This section is IMHO missing a scary warning to explain the reasons. Let 
add one couple sentences (+ "extra" keyword to differentiate it from the 
implicit single iteration):

----------
If NSEC3 must be used, then an extra iterations count of 0 SHOULD be 
used to alleviate computational burdens.

Please note that extra iteration counts other than 0 increase impact of 
resource CPU-exhausting DoS attacks, and also increase risk of 
interoperability problems.
----------


> 3.2.  Recommendation for validating resolvers
> 
> I understand why the new text is here, but I think this now actually 
> gives too little advice for operators and vendors.
> 
> I know, this is a vague comment, I need to think about it a bit more.

Honestly I can't see anything more specific which will not get out of 
date quickly.


> On 24-11-2021 18:02, Wes Hardaker wrote:
>> internet-drafts@ietf.org writes:
>>
>>>          Title           : Guidance for NSEC3 parameter settings
>>>          Authors         : Wes Hardaker
>>>                            Viktor Dukhovni
>>>     Filename        : draft-ietf-dnsop-nsec3-guidance-02.txt
>>>     Pages           : 10
>>>     Date            : 2021-11-24
>>
>> This version attempts to take into account the discussion from the WG
>> meeting at IETF 112.  Concrete text proposals appreciated so we can
>> finish this work and publish it.

I have an additional comment for section 2.4:


 > 2.4.  Salt
 >    Salts add yet another layer of protection against offline, stored
 >    dictionary attacks by combining the value to be hashed (in our case,
 >    a DNS domainname) with a randomly generated value.  This prevents
 >    adversaries from building up and remembering a dictionary of values
 >    that can translate a hash output back to the value that it derived
 >    from.
It seems to me that this into paragraph basically contradicts rest of 
the section which goes on and explains why extra salting is not 
necessary... but see below.

IMHO in the context of NSEC3 the salt would make sense _only_ if it were 
rotated faster than attacker was able to walk the zone.
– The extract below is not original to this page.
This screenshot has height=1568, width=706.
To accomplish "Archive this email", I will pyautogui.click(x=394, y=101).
Once attacker 
has list of hashes available for offline cracking the salt does not do 
anything useful anymore.

Even relatively big zones with say 1M names can be walked within a 
single day without raising alarms because nobody would notice 12 queries 
per second (1000000/86400 qps), and I seriously doubt anyone with 1M 
names is rotating salt faster than within one day.

I believe that this property renders salt practically useless, so let me 
propose a modified section 2.4:

------------
    NSEC3 records provide an an additional salt value, which can be 
combined with FQDN to influence the resulting hash, but properties of 
this extra salt are complicated.

    In the cryptography field, salts generally add a layer of protection 
against offline, stored dictionary attacks by combining the value to be 
hashed with a unique "salt" value. This prevents adversaries from 
building up and remembering a single dictionary of values that can 
translate a hash output back to the value that it derived from.
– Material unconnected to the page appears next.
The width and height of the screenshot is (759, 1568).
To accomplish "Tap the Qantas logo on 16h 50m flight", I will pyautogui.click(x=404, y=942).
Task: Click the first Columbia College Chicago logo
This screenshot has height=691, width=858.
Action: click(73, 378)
    In the case of DNS, the situation is different because the hashed 
names placed in NSEC3 records are always implicitly "salted" by hashing 
the fully-qualified domain name from each zone. Thus, no single 
pre-computed table works to speed up dictionary attacks against multiple 
target zones. An attacker is always required to compute a complete 
dictionary per zone, which is expensive in both storage and CPU time.

    To understand role of the additional NSEC3 salt field, we have to 
consider how a typical zone walking attack works. Typically the attack 
has two phases - online and offline. In the online phase, an attacker 
"walks the zone" by enumerating (almost) all hashes listed in NSEC3 
records and storing them for offline cracking. Then in the offline 
phase, the attacker attempts to crack the underlying hash. In this case, 
the additional salt value can raise cost of the attack only if the salt 
value changes during the online phase of the attack. In other words, a 
additional salt value which is constant during the online phase of the 
attack does not change cost of the attack.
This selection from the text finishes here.